The power required to drive a centrifugal pump and the pressure that the pump will develop depends upon the size (diameter) and speed (angular velocity) of the impeller, the volumetric flow rate through the pump, and the fluid properties. However, if the fluid is not too viscous (e.g., less than about $100 \mathrm{cP}$ ), the pump performance is essentially independent of the fluid viscosity. Under these conditions:

(a) Perform a dimensional analysis to determine the dimensionless groups that would be required to define the pump performance. Arrange the groups so that the power and pump pressure each appear in only one group.
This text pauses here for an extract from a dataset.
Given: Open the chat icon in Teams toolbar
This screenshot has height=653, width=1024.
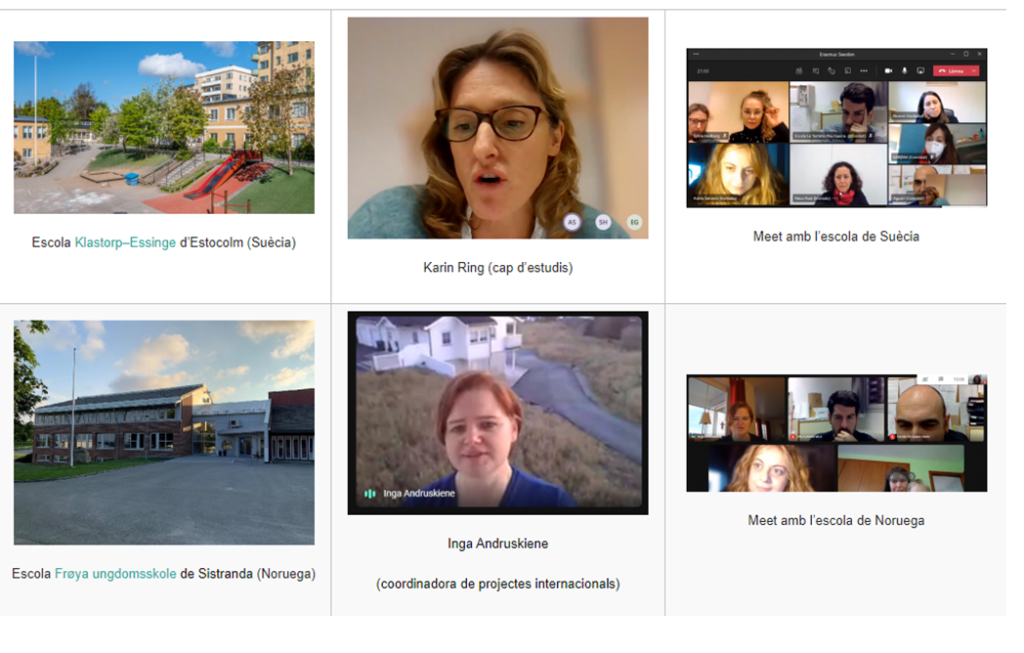Looking at the screenshot, I should (x=816, y=71).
You have a pump with an $8 \mathrm{in}$. diameter impeller that develops a pressure of $15 \mathrm{psi}$ and requires $1.5 \mathrm{hp}$ to operate when running at $1150 \mathrm{rpm}$ with water at a flow rate of $100 \mathrm{gpm}$. You also have a similar pump with a 13 in. diameter impeller, driven by a $1750 \mathrm{rpm}$ motor, and you would like to know what pressure this pump would develop with water and what power would be required to drive it.

(b) If the second pump is to be operated under equivalent (similar) conditions to the first one, what should the flow rate be?

(c) If this pump is operated at the proper flow rate, what pressure will it develop, and what power will be required to drive it when pumping water?